Landlords selling up in response to tax changes have made no difference to rents, Generation Rent has found.
Despite warnings from the property industry that the curbs on buy-to-let investors would lead to rent hikes due to the decline in supply, rents have in fact fallen in real terms.
Dan Wilson Craw, director of Generation Rent, said: “Despite scaremongering by the property industry, renters have little to fear from a housing market that is no longer a playground for speculators.
“If homes leave the private rented sector then so do the private renters who are now able to become home owners. The balance of supply and demand is unchanged and so are rents.
“Policymakers should therefore worry less about the impact of reforms on landlords’ investment decisions and focus instead on introducing the kind of regulation the sector so badly needs.
“Any efforts to boost home ownership must be matched by reforms that protect tenants whose landlord wants to sell.
“We need to put an end to landlords evicting without a reason and cushion the blow for tenants who are forced to move through no fault of their own. Requiring landlords to compensate tenants would achieve this while encouraging sales with sitting tenants.”
A 3% surcharge on stamp duty for additional properties, and a phased removal of higher rate tax relief on mortgage interest payments were announced by George Osborne in 2015 to give first-time buyers the edge over investors in the property market.
Since the stamp duty surcharge was introduced in April 2016 the private rented sector has shrunk – by 111,000inthe second quarter of 2018.
But real rents, adjusted for inflation, have fallen by 2.8% in the same period. There is therefore no evidence that a reduction in the supply of rented homes has pushed up rents.

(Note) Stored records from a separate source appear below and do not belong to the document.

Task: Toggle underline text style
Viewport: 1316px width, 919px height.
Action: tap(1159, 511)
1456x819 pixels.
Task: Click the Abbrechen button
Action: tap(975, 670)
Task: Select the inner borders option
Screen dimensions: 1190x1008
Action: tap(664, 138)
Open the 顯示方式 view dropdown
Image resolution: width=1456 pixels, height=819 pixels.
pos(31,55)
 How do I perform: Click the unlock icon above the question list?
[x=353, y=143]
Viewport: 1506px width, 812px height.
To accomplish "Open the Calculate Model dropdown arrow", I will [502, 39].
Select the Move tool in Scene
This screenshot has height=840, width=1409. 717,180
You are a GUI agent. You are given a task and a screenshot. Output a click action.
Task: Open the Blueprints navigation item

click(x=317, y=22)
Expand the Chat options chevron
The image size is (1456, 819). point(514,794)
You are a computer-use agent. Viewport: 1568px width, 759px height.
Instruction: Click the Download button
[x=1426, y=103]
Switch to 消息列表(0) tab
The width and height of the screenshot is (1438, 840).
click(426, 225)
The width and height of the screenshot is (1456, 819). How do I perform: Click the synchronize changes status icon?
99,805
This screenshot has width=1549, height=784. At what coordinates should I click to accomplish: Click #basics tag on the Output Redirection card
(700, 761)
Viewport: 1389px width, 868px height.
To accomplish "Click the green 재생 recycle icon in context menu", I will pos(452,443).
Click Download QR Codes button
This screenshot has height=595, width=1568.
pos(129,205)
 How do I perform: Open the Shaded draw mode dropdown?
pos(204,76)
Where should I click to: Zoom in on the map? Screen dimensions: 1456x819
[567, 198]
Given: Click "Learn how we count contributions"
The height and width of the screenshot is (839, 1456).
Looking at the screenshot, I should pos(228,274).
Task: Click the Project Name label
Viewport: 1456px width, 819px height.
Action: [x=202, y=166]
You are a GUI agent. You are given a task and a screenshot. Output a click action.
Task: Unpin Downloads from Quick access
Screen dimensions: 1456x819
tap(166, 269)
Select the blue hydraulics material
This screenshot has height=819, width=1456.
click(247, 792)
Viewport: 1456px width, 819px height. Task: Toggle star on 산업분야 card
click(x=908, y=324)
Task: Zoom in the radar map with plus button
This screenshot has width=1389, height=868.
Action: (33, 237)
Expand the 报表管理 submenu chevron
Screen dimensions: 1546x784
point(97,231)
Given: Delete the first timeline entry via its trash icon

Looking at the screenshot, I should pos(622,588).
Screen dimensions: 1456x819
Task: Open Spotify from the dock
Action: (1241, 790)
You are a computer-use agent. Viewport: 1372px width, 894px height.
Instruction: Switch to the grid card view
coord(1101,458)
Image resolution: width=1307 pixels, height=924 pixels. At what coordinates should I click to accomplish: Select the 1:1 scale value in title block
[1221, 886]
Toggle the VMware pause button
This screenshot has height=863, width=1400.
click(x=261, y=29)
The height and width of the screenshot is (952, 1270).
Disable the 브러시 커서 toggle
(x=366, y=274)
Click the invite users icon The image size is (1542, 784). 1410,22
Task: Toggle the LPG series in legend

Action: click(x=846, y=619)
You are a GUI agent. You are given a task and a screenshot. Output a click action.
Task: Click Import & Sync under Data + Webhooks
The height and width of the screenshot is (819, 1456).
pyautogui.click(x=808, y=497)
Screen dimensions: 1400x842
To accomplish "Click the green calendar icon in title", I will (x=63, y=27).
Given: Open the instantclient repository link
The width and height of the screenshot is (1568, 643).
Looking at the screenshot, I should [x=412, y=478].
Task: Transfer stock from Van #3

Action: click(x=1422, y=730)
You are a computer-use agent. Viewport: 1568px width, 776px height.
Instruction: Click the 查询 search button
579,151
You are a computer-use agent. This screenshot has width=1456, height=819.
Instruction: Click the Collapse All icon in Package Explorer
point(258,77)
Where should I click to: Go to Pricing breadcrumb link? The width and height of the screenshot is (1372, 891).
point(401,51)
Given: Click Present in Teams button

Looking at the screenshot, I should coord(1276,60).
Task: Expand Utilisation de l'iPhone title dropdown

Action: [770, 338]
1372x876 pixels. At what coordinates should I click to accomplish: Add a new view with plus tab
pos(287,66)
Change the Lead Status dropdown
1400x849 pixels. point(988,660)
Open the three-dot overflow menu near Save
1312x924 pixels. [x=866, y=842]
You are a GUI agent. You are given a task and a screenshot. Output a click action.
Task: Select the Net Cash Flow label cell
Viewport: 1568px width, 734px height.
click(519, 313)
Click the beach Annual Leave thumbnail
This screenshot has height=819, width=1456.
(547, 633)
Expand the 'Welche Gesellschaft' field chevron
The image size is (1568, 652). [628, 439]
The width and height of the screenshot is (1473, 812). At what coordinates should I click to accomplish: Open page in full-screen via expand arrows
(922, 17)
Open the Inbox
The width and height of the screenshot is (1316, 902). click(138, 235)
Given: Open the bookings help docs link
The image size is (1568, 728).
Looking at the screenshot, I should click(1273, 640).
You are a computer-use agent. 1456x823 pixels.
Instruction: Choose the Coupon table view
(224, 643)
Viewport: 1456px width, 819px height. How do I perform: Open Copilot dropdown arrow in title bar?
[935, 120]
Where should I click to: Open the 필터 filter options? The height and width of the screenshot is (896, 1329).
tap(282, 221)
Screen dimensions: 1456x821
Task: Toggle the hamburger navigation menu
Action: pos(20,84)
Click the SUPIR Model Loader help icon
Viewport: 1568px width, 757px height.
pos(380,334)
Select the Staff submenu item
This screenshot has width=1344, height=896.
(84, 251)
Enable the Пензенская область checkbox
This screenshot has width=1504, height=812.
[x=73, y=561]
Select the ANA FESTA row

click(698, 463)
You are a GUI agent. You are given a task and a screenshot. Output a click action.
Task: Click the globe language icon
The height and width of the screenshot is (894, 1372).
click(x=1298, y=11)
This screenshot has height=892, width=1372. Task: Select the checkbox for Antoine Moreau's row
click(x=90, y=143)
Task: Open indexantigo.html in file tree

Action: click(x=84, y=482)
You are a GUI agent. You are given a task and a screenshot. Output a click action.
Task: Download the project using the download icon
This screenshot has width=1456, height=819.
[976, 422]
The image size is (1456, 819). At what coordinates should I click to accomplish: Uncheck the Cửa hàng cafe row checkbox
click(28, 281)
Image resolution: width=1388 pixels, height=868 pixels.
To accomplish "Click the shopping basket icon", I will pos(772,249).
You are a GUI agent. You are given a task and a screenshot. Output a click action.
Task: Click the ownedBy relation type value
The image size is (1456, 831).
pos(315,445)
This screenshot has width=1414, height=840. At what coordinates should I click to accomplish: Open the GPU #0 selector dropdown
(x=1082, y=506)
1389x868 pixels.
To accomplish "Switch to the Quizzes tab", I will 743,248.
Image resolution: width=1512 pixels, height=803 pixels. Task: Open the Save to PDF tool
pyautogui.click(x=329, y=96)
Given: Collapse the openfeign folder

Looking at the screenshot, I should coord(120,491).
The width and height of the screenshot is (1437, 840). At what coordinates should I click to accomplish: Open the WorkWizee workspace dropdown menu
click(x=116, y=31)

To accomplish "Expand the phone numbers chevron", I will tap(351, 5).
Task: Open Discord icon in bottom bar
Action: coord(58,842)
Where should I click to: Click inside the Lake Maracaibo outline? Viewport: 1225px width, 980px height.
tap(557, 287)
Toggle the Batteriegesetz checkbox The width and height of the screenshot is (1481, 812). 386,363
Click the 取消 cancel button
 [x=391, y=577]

Generation Rent said this is unsurprising since homes moved out of the private rented sector tend to be matched by a family moving from renting to owning. Consequently the supply of rented homes and the demand for them move together, leaving the balance – and the rent – unaffected.
If measures to improve tenant security caused more landlords to sell, this would therefore raise home ownership and improve the experience of renters while having no impact on the level of rent.
Generation Rent is part of the End Unfair Evictions coalition with ACORN, London Renters Union and New Economics Foundation calling for the abolition of Section 21, which allows landlords to evict without giving a reason.
To mitigate the hardship of unwanted moves, and encourage sales with sitting tenants, Generation Rent proposes that landlords be required to pay compensation to a tenant they evicted on “no-fault” grounds.
The number of first-time buyers per year has already grown by 21% since Osborne’s first announcement on landlord taxation in July 2015, to 366,000 in the year to June 2018.
The tax changes were one of two recent shocks to the size of the private rented sector that Generation Rent explored in its report: the other was the surge in demand for private rentals after mortgage lending on low deposits evaporated in 2008. In this case real rents also fell.
Growth in the private renter population, as measured by the Labour Force Survey, rose from 182,000 per year between Q2 2005 and Q2 2007, to 321,000 per year between Q2 2007 and Q2 2010. In the three years from January 2008 rents fell by 6.7% in real terms.